_PROMPT_
Please lay out the records between the lines holding "Click the horizontal scrollbar left arrow" and "pos(397,134)", inclusive, as a Markdown table with the columns Row and Line, numbering each row and skipping blank lines.
== EXERCISE INPUT
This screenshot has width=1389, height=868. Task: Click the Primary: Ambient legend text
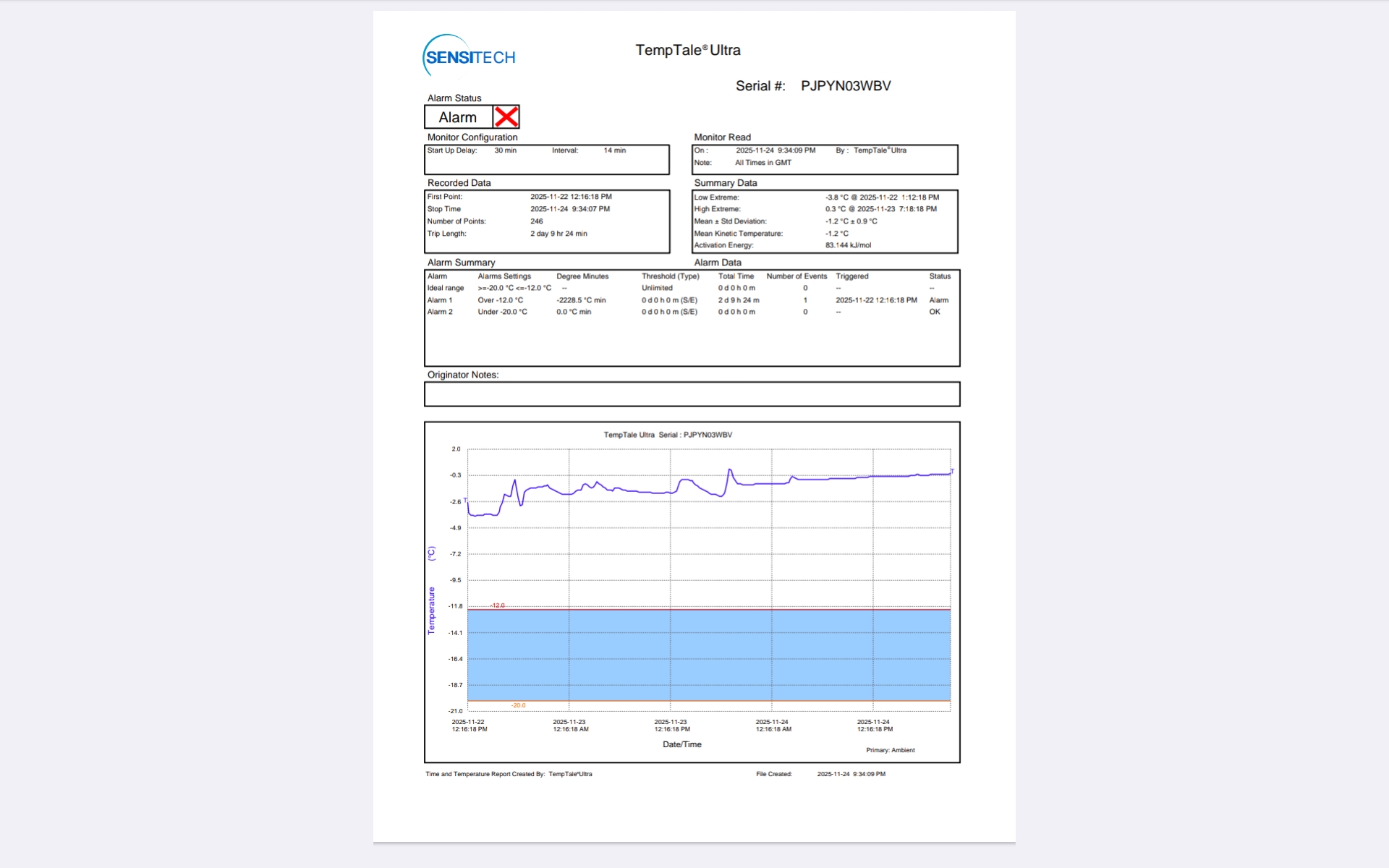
====
== EXERCISE INPUT
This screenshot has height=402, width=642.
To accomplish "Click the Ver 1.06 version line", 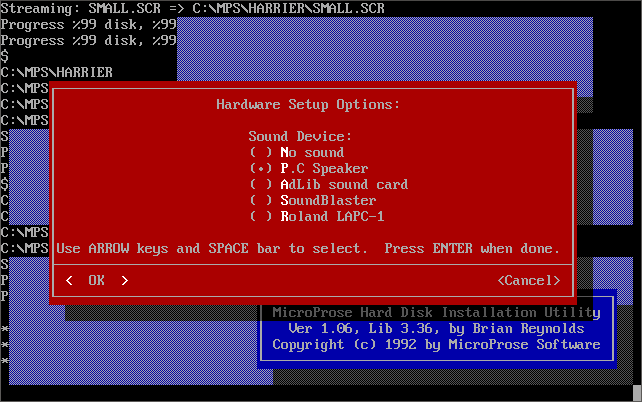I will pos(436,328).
====
== EXERCISE INPUT
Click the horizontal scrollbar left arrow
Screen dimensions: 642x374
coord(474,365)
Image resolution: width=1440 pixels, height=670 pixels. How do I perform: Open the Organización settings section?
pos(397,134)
====
_WRITTEN REPLY_
| Row | Line |
|---|---|
| 1 | Click the horizontal scrollbar left arrow |
| 2 | Screen dimensions: 642x374 |
| 3 | coord(474,365) |
| 4 | Image resolution: width=1440 pixels, height=670 pixels. How do I perform: Open the Organización settings section? |
| 5 | pos(397,134) |